Smith JN, Double M and Townsend A (2025). Aerial survey of the Australian southern right whale (Eubalaena australis) ‘western’ population and development of AI for photo-identification. Report to the National Environmental Science Program. Murdoch University.

July 2025

Overview

Southern right whales (Eubalaena australis; SRWs) were a target of intense commercial whaling during the 19th and 20th century, and as a consequence SRWs in Australia were considered rare to virtually extinct between 1870 to 1960. Initial signs of recovery of the species only occurred in the mid 1970’s in south-west Australia. This technical report provides the results from the aerial survey undertaken between 21-28 August 2024 in coastal waters from Perth (Western Australia) to Ceduna (South Australia) as part of the long-term aerial survey program that has been undertaken annually off the south-west Australian coast since 1976 to monitor recovery of the species, resulting in a long-term dataset spanning 49 years. The aerial surveys involve undertaking population counts and collection of photo-identification (photo-id) data to provide relative abundance estimates and inform population demographic trends and reproductive parameters of SRWs for the ‘western’ population. The data from the aerial surveys directly inform the Australian Government National Recovery Plan for Southern Right Whales, South Australia and Western Australia State Government conservation management plans and is of high interest to the International Whaling Commission Scientific Committee, marine mammal research community and the general public.

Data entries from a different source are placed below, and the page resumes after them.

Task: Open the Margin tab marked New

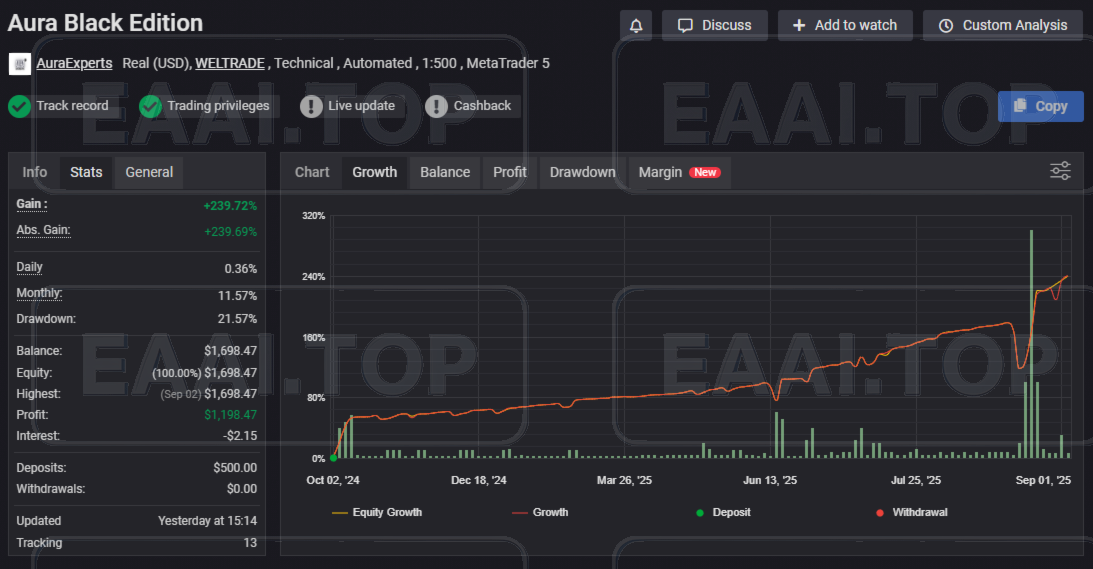Action: point(678,172)
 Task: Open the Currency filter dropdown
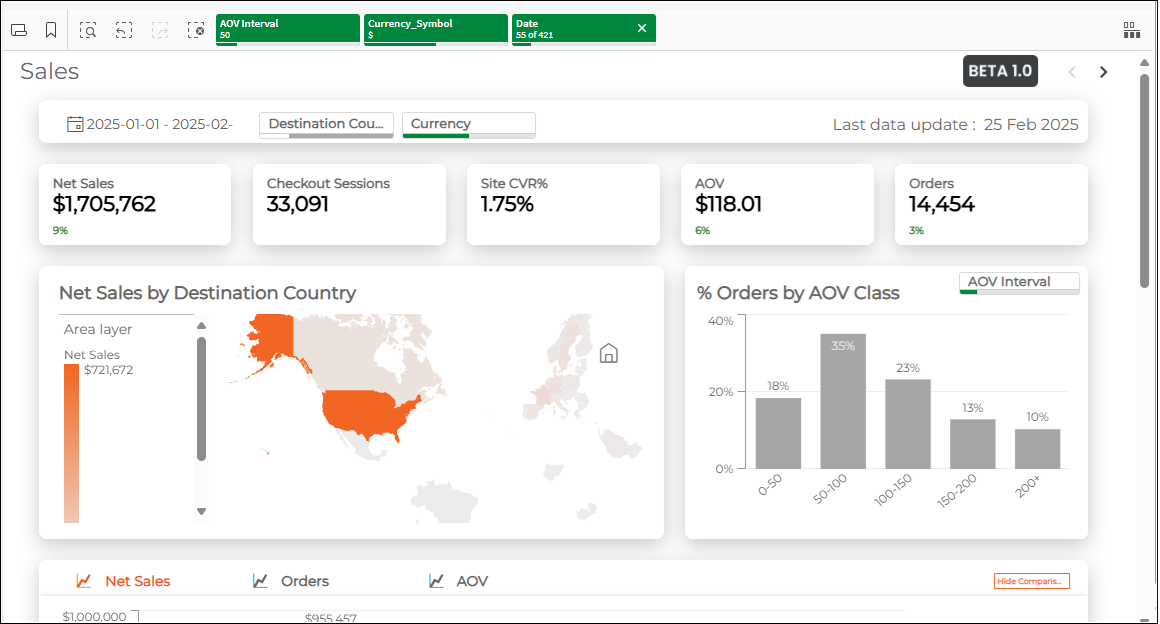[468, 124]
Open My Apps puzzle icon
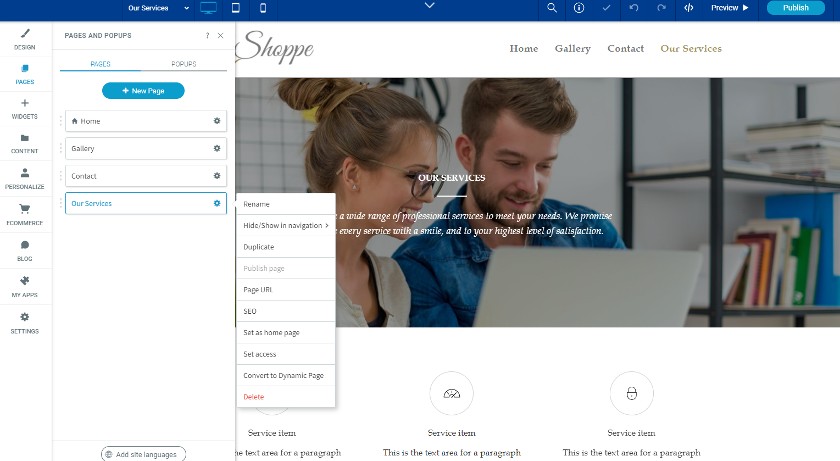Image resolution: width=840 pixels, height=461 pixels. [x=25, y=286]
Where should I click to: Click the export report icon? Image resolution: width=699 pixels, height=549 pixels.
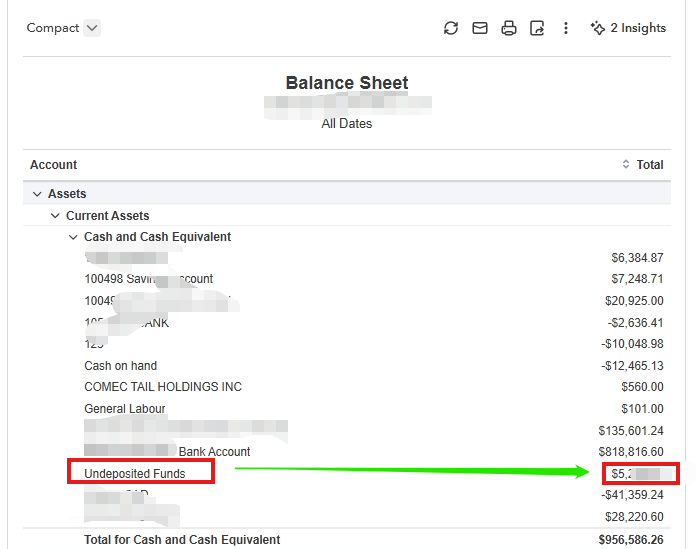pos(537,28)
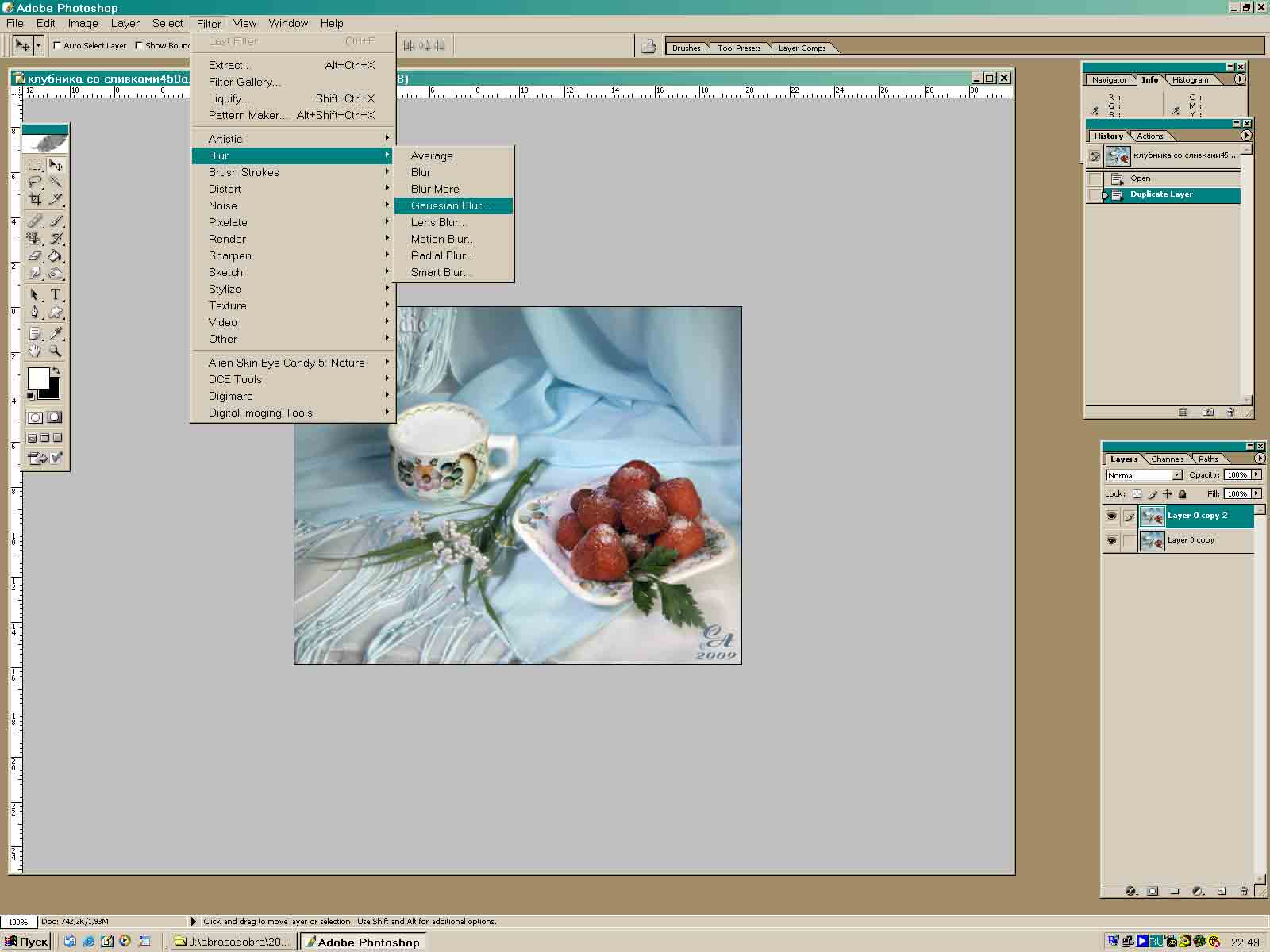Switch to the Channels tab
This screenshot has height=952, width=1270.
tap(1167, 459)
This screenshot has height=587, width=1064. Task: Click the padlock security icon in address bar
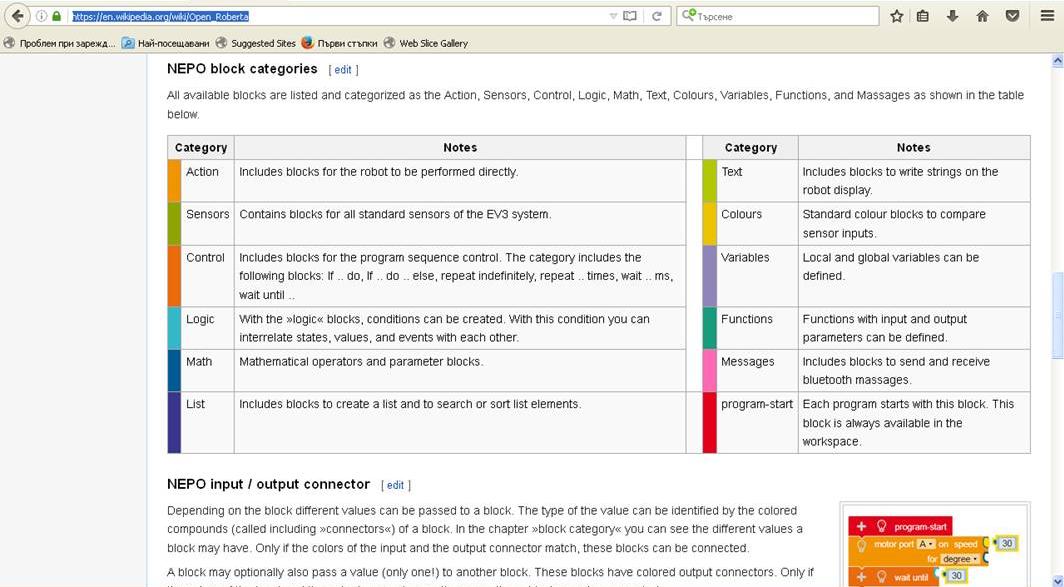point(57,16)
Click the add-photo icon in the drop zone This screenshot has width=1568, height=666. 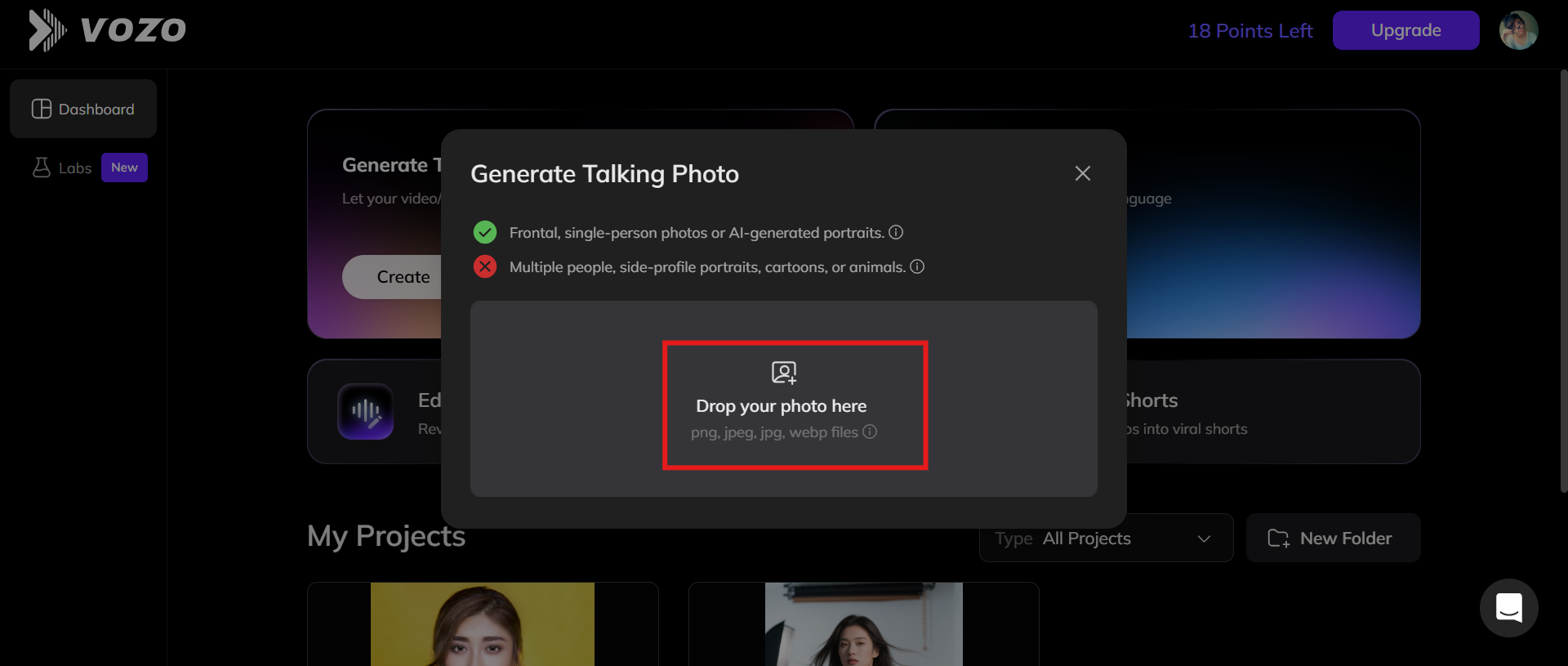tap(783, 372)
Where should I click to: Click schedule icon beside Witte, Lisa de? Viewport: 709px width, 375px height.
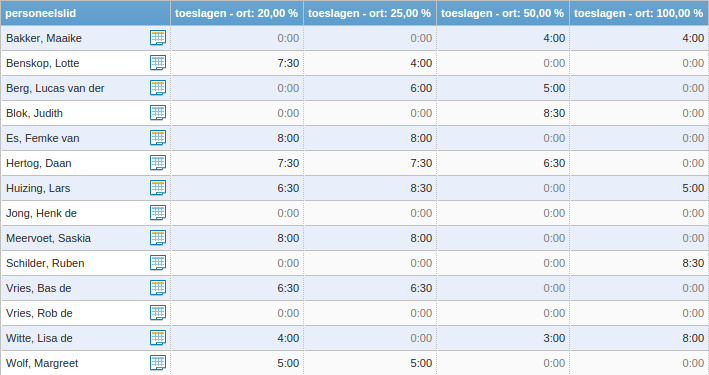[158, 337]
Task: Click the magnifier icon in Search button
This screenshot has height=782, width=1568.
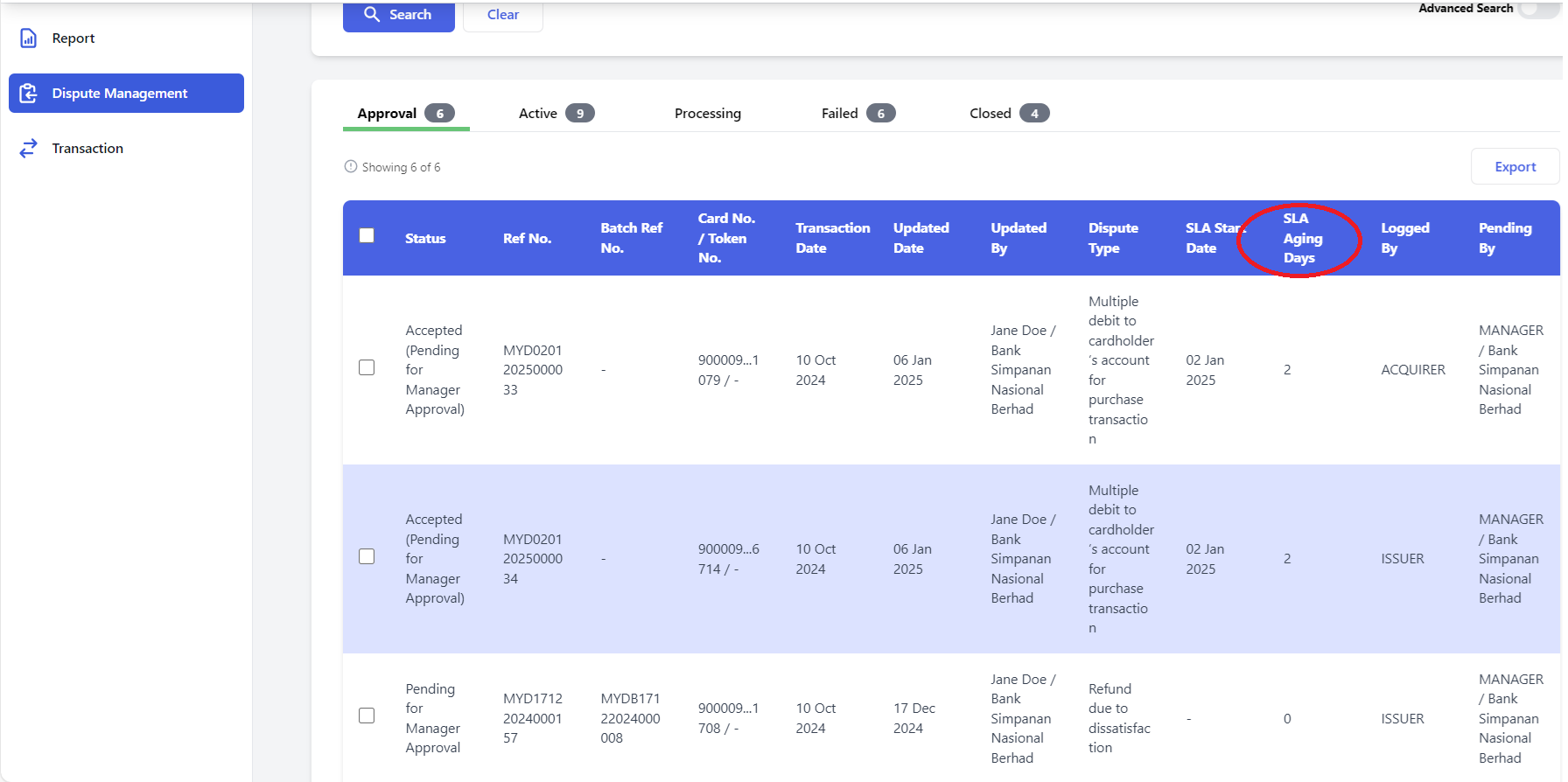Action: coord(372,14)
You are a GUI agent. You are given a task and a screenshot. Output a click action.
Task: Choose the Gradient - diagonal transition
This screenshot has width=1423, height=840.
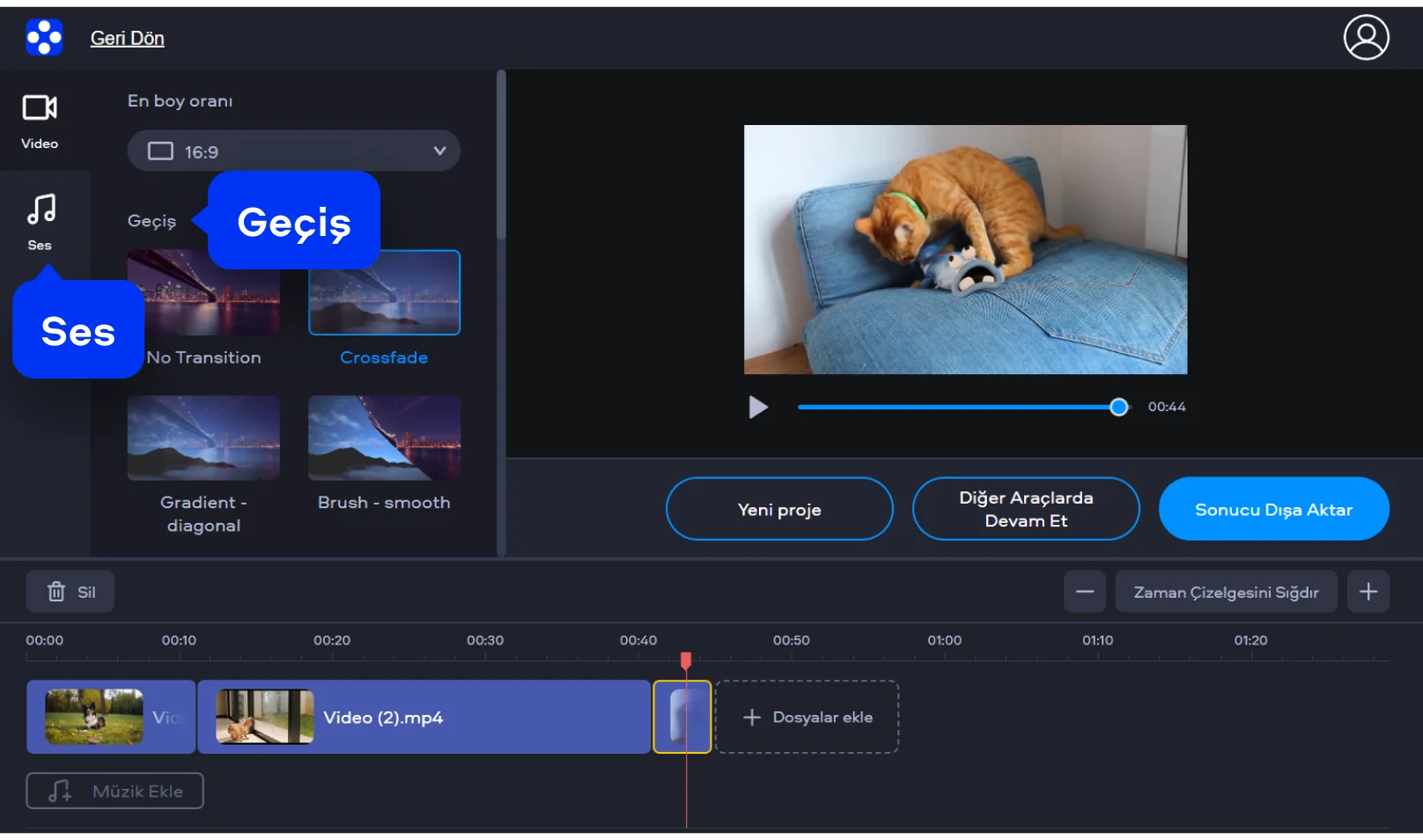click(203, 438)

From this recent aerial survey, the long-term dataset on the ‘western’ population of SRWs in Australian waters shows a decreasing rate of increase in population size (N = 2,242 whales) across the entire time-series (1993-2024), a non-significant trend in abundance since 2011 for both unaccompanied animals (p = 0.18) and female/calf pairs (p = 0.60), and a negative rate of annual increase for female-calf pairs (-1.31%) indicating a decline in female-calf abundance. There continues to be highly fluctuating annual variation in abundance for both unaccompanied animals and female-calf pairs, with persistent low numbers of unaccompanied animals. The results from this survey suggest the western population of SRWs is no longer recovering at previous historical growth rates, with current abundance well below (~20%) pre-whaling abundance. To improve the processing of SRW photo-id data, Artificial Intelligence (AI) tools have successfully been developed in this project (2023/24) to automate image workflows to process the photo-identification data and improve image processing/matching capabilities. Further development of the AI in 2025 will build on the success of the tools developed, through a more comprehensive training dataset and new AI matching interface to enable visualisation of potential matches.

It is critical the SRW is afforded high levels of protection in biologically important areas (e.g. reproduction BIA) and annual surveys are continued to assess the status of the species through long-term population trend data and inform federal and state conservation management actions and regulatory assessments of marine-based activities (e.g. offshore wind, seismic survey).